Con l’impulso della nascente filologia musicale che dà inizio alle grandi imprese di catalogazione e di edizioni critiche dell’opera omnia dei grandi musicisti del passato (anche in questo Bach fu il primo), si crea nel secondo Ottocento in Germania una storiografia musicale che privilegia la prospettiva storicistica faccendola interagire con un relativismo estetico che, rinunciando a stabilire valori assoluti di bellezza e di perfezione, promuove un approccio empirico-positivista a stili e forme musicali divergenti che si avvicendano nel corso della storia. E’ su questa base che si forma la nascente disciplina musicologica nelle università tedesche del fine Ottocento. Al tempo stesso, l’enorme impatto dell’idealismo hegeliano ispira studiosi quali Marx e Brendel a perseguire (con scelte estetiche divergenti) l’ideale di una musica del presente e del passato recente, che più di quella del passato remoto è capace di trasmettere idee filosofiche e quindi di esercitare un ruolo attivo nella formazione spirituale. La concezione della musica come organismo e la metafora della sua crescita naturale in quanto parte integrante dello Zeitgeist (lo spirito del tempo) caratterizza il pensiero di Wilhelm Ambros, che riflette una forte influenza dell’approccio storico culturale di Jakob Burkhardt. La sua fondamentale (incompiuta) “Geschichte der Musik” (1862-82) attribuisce un’importanza primaria al metodo di divisione in epoche, che secondo lui assicura alla narrazione ordine e coerenza senza i quali non si dà una vera storia della musica.

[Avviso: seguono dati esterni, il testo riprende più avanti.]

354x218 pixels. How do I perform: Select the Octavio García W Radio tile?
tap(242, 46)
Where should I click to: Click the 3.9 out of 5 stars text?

In area francese lo storico François-Joseph Fétis propone nella sua “Histoire générale de la musique” (1869-76) una revisione della prospettiva progressista difendendo la ragione e la legge naturale, retaggio dell’Illuminismo, ed evitando la metafisica dell’idealismo tedesco. Partendo dall’idea di un’autonomia dell’opera e del linguaggio musicale, la sua trattazione (eccezionale tra l’altro per il tentativo di estendersi oltre i confini della musica occidentale) mette l’accento sul processo evolutivo di una musica che “crea, sviluppa e modifica se stessa in virtù di diversi principi che si spiegano […] e si manifestano periodicamente da uomini di genio.” (Biographie Universelle, 1873). L’autonomia del divenire musicale è la chiave della narrazione storica di Hubert Parry, la cui opera “The Evolution of the Art of Music” (1893) riflette il clima intellettuale dell’Inghilterra di Darwin e di Spencer.


Novecento


L’avvento del XX secolo vede lo studio della storia della musica ben inserito nel contesto accademico europeo come una disciplina scientifica a tutti gli effetti, con un crescente approfondimento dei singoli campi di ricerca quali lo studio e la critica delle fonti, la biografia documentata, la paleografia, l’organologia, storia degli stili, delle forme e delle teorie musicali, e altre specializzazioni che assieme formano il ramo storico, distinto da quello “sistematico” della musicologia (il quale – secondo la definizione di Guido Adler, fondatore della Musikwissenschaft come campo di studio autonomo – copre gli aspetti teorici e pratici del sapere musicale: v. Le discipline musicologiche). Non più, dunque, isolate imprese storiografiche dovute alla passione e alla dedizione di singoli studiosi, bensì una nuova professione la cui suddivisione in campi di competenza consente la produzione di un sapere specializzato e la definizione di metodi di ricerca specifici a ciascun campo. La fioritura di cattedre nei diversi paesi favorisce la nascita di comunità di storici della musica che si distinguono tra loro anche per identità nazionale e che si sentono investiti della responsabilità di documentare, elaborare e trasmettere il patrimonio musicale del proprio paese.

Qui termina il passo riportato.